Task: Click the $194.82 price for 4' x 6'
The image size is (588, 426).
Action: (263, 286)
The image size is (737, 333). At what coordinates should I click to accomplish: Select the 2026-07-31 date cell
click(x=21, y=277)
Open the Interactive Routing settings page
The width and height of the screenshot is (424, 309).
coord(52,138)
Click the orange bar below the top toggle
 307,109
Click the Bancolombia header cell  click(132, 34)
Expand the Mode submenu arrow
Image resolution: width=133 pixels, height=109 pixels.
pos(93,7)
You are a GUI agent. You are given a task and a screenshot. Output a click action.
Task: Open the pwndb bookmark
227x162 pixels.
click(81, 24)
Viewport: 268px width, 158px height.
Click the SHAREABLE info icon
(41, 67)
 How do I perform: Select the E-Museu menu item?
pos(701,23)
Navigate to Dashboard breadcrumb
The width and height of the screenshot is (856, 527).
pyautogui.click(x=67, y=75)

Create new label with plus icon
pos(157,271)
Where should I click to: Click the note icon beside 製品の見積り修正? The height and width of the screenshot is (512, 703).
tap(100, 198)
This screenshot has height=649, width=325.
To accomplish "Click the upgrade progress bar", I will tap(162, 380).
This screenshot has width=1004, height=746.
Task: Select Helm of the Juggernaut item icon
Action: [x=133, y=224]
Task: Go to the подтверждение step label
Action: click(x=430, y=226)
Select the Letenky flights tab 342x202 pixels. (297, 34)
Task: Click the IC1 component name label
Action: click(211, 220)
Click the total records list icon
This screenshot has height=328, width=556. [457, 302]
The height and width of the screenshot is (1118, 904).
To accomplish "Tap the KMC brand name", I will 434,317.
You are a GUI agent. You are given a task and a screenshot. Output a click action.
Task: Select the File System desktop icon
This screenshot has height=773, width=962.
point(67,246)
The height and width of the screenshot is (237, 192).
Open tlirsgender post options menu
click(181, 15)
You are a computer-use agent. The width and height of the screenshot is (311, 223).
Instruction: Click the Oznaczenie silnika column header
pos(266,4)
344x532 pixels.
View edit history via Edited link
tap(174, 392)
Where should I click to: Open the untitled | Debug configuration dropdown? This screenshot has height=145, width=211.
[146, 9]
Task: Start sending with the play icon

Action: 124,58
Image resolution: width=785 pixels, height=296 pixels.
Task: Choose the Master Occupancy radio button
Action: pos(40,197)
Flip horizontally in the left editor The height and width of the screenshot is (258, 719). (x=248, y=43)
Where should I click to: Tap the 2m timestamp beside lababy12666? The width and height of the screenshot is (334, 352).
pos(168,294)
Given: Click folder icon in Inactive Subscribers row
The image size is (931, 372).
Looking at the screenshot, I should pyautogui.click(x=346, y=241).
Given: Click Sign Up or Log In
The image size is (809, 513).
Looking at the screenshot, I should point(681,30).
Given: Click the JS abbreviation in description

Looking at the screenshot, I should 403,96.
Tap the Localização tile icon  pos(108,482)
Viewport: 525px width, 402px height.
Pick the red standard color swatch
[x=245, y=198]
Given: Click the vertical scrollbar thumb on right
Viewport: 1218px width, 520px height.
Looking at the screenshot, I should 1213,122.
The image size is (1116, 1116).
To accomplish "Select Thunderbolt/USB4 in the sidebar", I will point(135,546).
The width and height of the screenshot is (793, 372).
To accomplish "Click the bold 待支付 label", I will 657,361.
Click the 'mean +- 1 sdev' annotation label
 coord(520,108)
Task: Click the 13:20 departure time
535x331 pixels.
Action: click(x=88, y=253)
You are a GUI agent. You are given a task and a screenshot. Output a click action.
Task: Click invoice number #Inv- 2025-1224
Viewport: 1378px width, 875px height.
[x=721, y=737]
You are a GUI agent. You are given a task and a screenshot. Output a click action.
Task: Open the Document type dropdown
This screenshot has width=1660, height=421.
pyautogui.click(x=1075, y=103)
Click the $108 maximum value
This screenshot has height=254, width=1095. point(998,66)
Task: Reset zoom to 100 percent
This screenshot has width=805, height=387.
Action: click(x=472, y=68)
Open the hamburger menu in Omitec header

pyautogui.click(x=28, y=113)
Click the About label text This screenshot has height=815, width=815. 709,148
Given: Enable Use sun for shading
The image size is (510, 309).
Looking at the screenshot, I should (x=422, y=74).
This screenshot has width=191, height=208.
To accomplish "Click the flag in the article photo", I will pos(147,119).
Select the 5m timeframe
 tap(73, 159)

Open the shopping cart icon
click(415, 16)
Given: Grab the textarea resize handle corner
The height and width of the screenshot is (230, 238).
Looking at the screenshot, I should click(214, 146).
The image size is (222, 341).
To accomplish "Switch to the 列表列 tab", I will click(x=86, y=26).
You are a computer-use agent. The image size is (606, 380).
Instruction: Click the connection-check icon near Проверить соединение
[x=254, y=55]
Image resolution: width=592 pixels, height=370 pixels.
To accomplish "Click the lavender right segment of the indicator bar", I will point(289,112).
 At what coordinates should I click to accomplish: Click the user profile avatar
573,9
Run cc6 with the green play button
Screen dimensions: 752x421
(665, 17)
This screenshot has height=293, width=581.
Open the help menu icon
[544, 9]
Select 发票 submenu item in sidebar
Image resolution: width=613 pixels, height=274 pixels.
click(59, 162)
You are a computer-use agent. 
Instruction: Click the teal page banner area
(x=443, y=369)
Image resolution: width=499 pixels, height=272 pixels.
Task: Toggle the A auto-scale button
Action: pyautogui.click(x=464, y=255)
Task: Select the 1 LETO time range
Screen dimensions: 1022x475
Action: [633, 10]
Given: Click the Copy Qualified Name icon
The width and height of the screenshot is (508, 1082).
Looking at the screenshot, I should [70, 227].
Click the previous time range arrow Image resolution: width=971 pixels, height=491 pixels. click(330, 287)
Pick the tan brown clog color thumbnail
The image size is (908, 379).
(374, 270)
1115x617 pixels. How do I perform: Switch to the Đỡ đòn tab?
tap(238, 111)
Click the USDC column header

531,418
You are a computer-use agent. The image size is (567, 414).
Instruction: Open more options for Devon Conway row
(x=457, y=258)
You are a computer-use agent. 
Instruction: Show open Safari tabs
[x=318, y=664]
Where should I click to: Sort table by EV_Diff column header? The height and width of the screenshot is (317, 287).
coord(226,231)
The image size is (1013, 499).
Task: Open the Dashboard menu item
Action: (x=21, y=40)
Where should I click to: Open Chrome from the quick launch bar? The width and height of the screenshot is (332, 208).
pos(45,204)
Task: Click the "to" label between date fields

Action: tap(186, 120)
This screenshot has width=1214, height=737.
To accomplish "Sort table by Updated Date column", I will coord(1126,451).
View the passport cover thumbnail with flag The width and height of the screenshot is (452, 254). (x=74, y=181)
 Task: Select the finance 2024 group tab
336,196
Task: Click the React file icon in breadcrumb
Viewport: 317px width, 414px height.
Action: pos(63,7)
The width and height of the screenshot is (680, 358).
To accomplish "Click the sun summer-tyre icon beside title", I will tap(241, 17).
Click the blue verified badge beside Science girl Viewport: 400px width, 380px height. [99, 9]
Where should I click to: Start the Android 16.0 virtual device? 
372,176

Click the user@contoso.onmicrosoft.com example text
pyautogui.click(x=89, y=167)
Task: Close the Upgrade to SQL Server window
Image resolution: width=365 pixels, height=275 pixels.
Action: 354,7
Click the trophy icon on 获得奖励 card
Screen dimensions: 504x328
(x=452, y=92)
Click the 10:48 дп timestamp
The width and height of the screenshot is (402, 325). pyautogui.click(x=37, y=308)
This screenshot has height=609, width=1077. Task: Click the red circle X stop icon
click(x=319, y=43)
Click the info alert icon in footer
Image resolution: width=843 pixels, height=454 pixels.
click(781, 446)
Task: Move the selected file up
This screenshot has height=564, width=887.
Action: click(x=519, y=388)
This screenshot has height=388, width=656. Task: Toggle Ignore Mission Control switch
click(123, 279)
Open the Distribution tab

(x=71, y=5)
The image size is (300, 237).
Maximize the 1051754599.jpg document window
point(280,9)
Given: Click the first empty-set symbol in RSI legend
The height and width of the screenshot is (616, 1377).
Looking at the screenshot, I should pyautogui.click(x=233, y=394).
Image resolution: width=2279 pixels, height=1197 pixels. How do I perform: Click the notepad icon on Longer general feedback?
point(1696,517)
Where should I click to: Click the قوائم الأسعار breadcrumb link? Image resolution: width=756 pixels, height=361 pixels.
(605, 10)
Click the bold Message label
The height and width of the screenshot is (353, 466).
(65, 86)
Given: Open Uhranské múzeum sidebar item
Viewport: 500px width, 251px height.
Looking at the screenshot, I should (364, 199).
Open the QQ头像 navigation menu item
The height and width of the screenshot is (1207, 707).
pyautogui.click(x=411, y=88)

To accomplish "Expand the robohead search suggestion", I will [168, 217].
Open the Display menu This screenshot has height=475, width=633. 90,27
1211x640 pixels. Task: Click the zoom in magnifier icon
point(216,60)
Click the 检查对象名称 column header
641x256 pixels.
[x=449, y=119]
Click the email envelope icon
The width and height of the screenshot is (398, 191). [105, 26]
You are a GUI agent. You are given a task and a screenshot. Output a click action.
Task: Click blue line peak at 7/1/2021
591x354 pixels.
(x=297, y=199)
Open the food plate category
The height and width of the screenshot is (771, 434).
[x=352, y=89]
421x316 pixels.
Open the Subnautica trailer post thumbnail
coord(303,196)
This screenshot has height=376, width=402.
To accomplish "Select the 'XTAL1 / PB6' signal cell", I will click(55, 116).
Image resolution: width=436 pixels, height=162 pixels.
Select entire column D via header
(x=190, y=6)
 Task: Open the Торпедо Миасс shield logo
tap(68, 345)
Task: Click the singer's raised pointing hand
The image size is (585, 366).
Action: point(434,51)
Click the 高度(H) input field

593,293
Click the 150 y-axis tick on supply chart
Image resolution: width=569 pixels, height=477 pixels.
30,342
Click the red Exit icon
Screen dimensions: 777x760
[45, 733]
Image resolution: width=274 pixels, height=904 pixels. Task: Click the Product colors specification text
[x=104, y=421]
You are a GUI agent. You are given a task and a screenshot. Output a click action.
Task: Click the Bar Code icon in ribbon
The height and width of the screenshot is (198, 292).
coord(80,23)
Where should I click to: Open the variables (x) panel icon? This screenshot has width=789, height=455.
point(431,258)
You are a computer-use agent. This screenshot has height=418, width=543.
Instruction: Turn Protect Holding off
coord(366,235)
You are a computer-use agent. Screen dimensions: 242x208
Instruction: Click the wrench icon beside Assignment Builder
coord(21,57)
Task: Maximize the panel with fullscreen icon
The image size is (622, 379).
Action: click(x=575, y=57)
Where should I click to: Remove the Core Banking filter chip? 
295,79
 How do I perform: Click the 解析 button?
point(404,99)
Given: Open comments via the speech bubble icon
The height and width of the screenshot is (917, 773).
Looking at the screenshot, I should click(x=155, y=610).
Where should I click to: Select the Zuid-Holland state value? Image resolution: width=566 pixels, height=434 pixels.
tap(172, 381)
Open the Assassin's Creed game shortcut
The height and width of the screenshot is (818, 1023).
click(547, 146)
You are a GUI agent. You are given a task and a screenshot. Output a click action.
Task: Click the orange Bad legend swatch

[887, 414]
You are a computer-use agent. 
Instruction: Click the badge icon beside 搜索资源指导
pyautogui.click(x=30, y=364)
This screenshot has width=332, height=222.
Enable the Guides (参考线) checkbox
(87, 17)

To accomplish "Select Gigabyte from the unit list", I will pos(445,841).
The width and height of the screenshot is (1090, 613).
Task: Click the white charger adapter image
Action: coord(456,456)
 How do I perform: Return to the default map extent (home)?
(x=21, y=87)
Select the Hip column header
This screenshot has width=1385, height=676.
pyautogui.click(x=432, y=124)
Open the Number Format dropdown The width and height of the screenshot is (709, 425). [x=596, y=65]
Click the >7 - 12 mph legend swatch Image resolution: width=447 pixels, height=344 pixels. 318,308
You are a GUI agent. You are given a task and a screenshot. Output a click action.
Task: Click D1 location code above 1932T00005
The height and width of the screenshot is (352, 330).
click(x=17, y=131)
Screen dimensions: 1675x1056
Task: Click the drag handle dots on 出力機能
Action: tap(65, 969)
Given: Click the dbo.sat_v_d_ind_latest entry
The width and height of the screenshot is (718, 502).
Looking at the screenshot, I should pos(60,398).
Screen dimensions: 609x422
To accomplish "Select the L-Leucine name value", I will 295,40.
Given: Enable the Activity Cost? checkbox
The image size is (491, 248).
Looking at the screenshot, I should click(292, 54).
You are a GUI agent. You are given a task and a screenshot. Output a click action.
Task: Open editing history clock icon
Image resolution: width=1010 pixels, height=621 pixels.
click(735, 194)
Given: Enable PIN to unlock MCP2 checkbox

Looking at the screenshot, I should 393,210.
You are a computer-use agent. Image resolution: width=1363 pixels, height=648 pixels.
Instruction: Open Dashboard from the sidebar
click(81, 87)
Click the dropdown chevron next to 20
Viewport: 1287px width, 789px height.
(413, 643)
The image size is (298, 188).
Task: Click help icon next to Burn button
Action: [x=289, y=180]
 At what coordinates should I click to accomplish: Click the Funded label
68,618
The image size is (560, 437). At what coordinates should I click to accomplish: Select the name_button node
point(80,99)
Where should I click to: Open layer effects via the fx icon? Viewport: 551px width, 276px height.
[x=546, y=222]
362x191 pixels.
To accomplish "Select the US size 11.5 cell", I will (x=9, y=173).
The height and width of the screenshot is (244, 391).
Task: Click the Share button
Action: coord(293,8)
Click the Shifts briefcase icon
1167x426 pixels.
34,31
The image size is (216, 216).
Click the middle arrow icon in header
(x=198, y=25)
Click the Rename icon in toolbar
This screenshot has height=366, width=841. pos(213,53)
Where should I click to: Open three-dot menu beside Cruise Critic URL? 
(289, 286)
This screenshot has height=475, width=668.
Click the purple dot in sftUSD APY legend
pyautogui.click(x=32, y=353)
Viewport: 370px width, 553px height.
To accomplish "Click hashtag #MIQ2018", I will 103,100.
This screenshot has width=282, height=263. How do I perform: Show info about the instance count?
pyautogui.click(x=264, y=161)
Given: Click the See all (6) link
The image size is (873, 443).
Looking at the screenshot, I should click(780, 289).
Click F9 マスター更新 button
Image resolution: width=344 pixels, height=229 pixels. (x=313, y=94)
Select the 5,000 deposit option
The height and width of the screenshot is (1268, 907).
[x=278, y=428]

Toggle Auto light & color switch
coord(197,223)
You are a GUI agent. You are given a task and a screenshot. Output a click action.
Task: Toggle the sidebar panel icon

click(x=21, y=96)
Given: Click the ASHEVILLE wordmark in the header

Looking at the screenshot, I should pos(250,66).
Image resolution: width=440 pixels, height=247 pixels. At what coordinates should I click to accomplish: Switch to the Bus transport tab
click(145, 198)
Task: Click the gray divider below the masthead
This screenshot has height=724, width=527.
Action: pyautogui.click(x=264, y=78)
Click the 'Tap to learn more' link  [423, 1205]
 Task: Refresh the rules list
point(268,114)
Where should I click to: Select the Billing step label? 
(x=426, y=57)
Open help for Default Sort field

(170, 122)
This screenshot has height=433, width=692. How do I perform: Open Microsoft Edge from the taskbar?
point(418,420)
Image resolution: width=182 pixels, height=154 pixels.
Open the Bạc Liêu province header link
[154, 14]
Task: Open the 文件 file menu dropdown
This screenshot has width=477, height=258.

* _THE TASK_:
Among the records above, a stretch begins at the line containing "Viewport: 500px width, 251px height." and ends at the line containing "Open the food plate category". Restate that stretch word for word, and nothing else.

* _EXPECTED ANSWER_:
Viewport: 500px width, 251px height.
Looking at the screenshot, I should (364, 199).
Open the QQ头像 navigation menu item
The height and width of the screenshot is (1207, 707).
pyautogui.click(x=411, y=88)

To accomplish "Expand the robohead search suggestion", I will [168, 217].
Open the Display menu This screenshot has height=475, width=633. 90,27
1211x640 pixels. Task: Click the zoom in magnifier icon
point(216,60)
Click the 检查对象名称 column header
641x256 pixels.
[x=449, y=119]
Click the email envelope icon
The width and height of the screenshot is (398, 191). [105, 26]
You are a GUI agent. You are given a task and a screenshot. Output a click action.
Task: Click blue line peak at 7/1/2021
591x354 pixels.
(x=297, y=199)
Open the food plate category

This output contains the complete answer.